§ Exercise inputs:

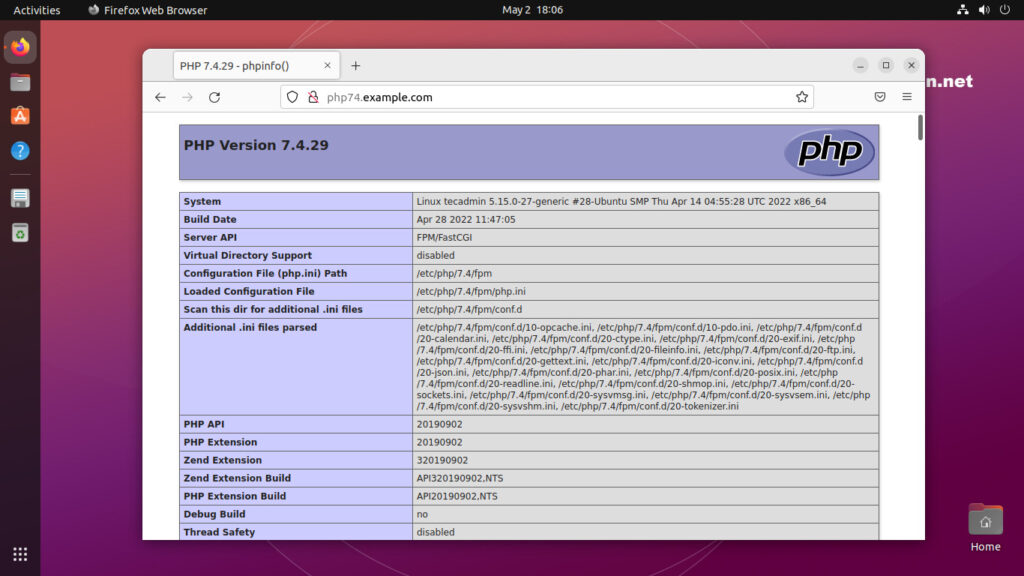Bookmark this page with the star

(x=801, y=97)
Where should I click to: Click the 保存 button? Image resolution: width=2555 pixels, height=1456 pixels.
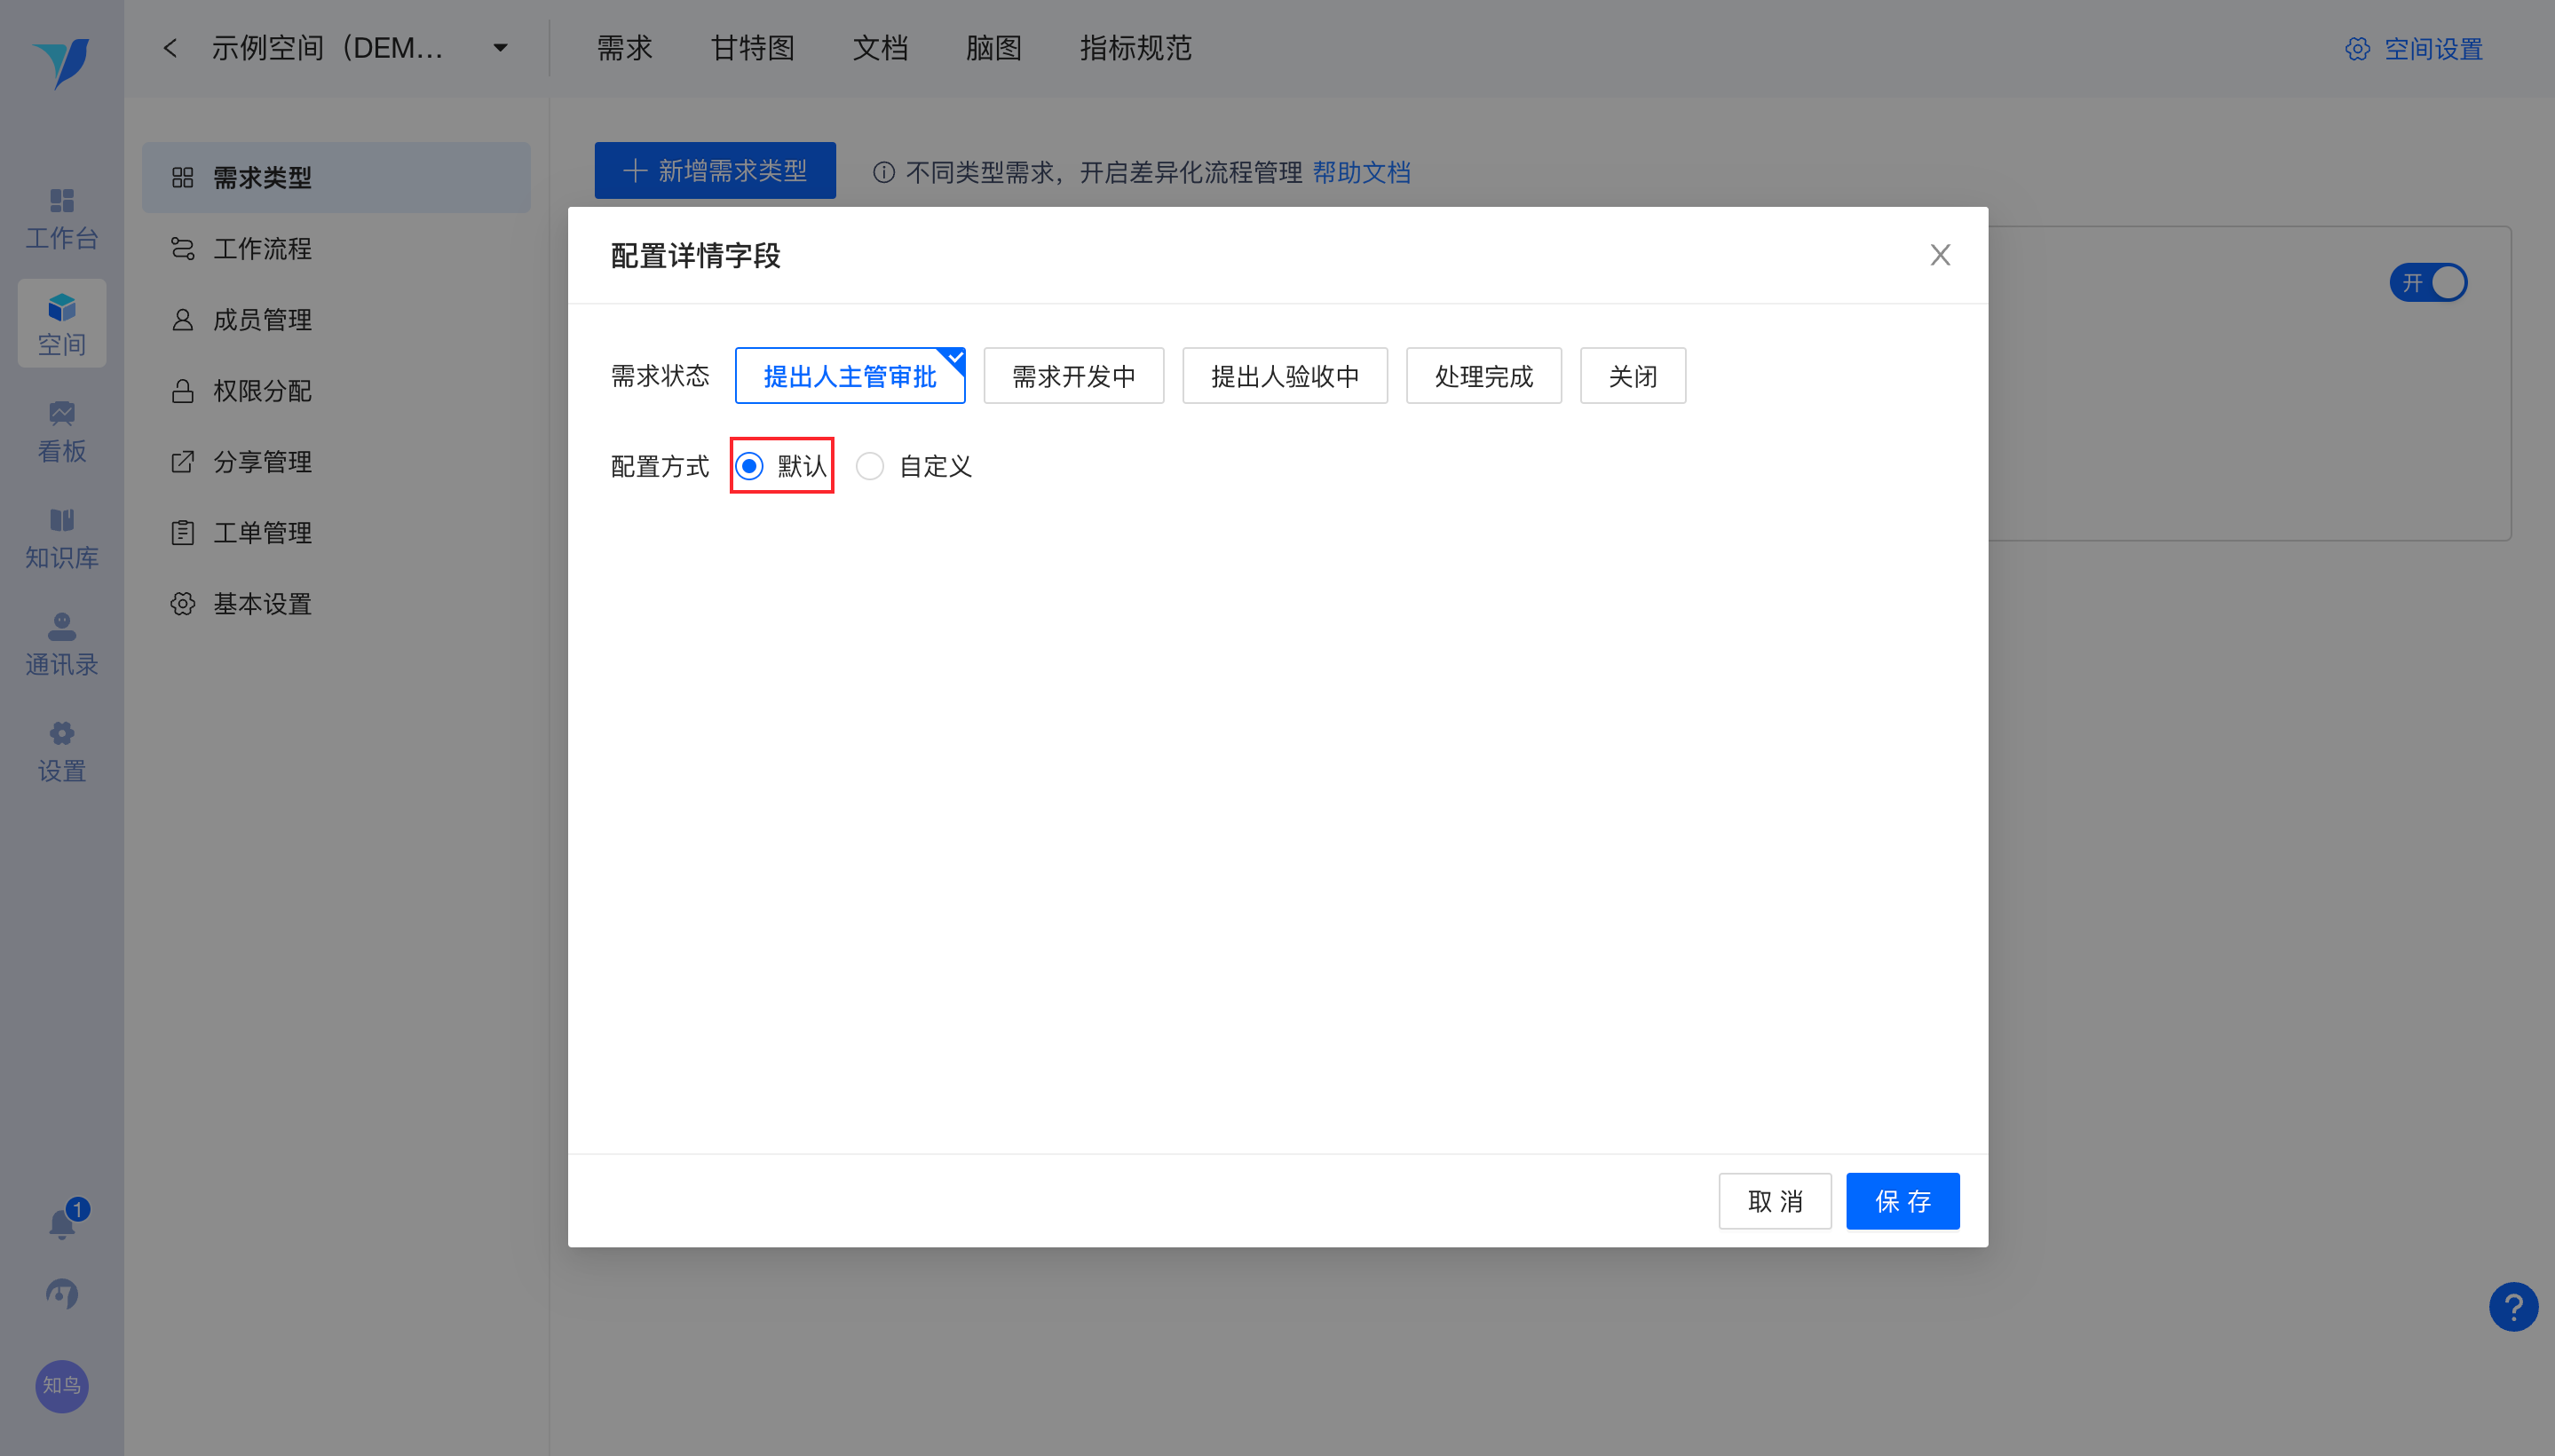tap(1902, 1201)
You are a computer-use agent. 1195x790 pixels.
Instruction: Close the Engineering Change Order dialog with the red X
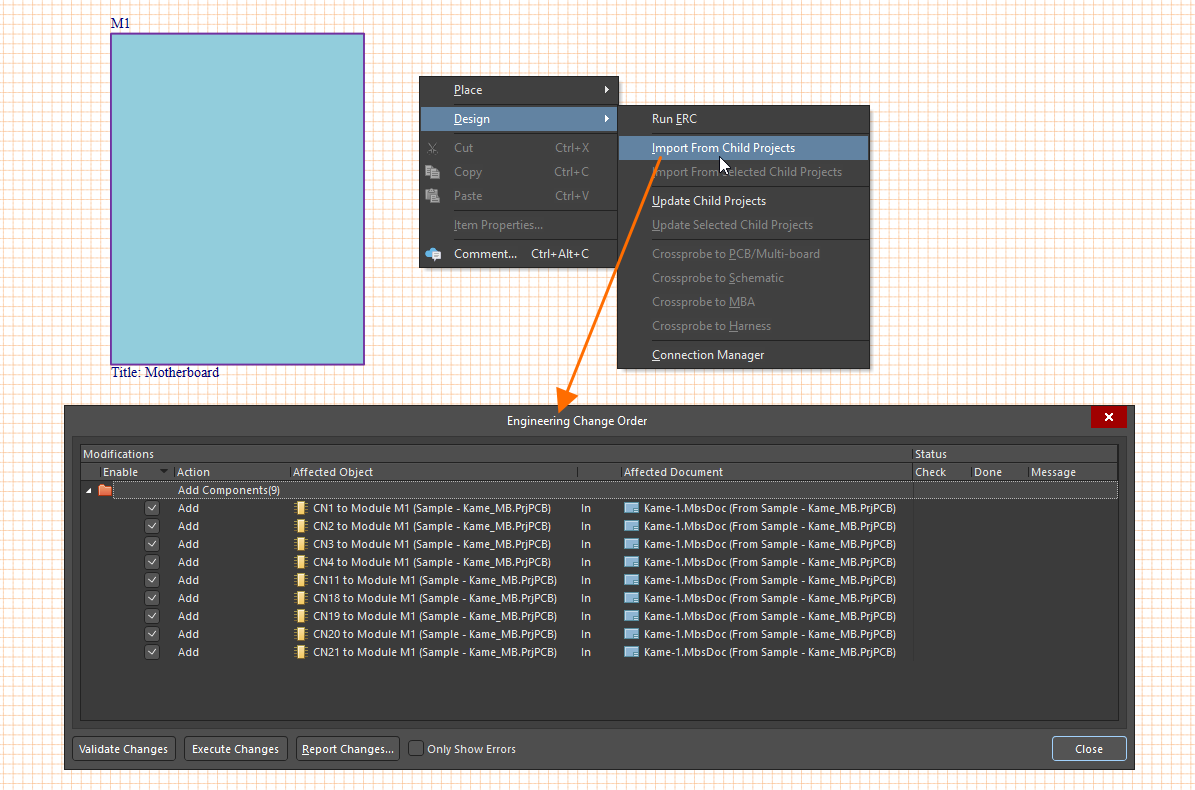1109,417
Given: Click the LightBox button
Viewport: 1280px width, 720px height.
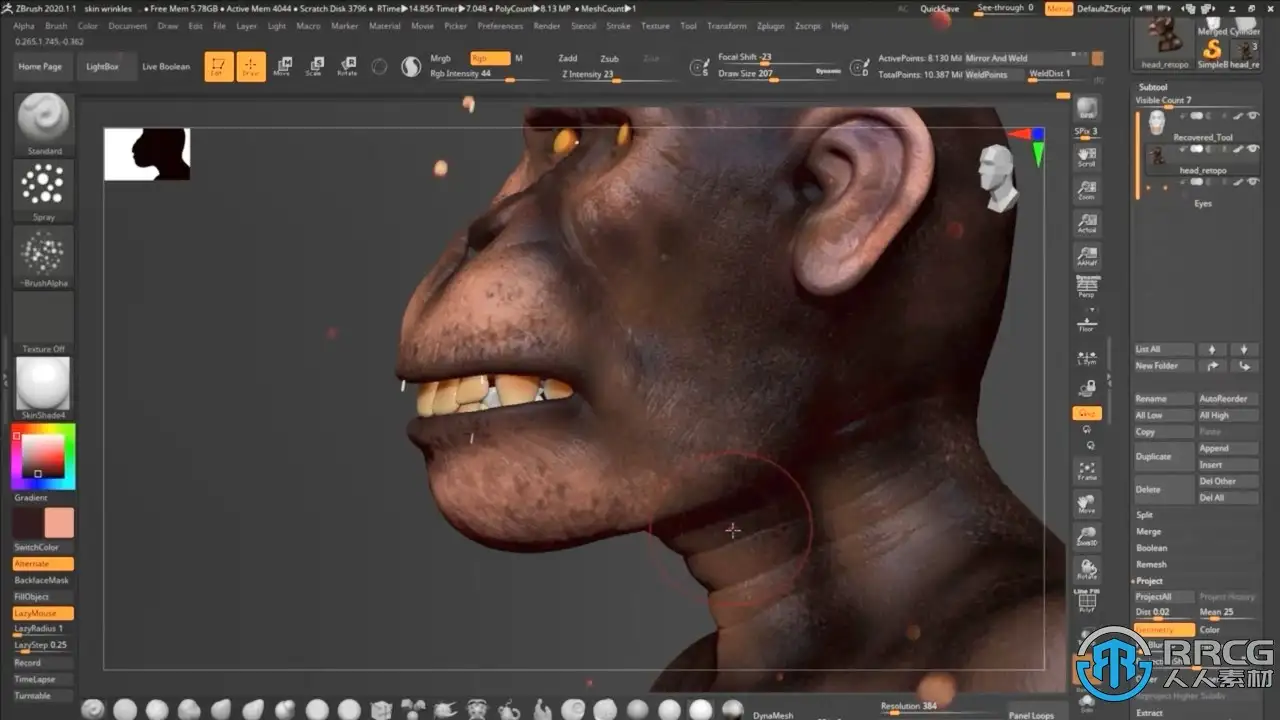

§ Aim:
Rewrite every line of the data above as a JSON list of strings, one string per line, skipping blank lines. Leave the pictures out.

§ Correct answer:
[
  "Bookmark this page with the star",
  "(x=801, y=97)",
  "Where should I click to: Click the 保存 button? Image resolution: width=2555 pixels, height=1456 pixels.",
  "tap(1902, 1201)",
  "You are a computer-use agent. 1195x790 pixels.",
  "Instruction: Close the Engineering Change Order dialog with the red X",
  "1109,417",
  "Given: Click the LightBox button",
  "Viewport: 1280px width, 720px height."
]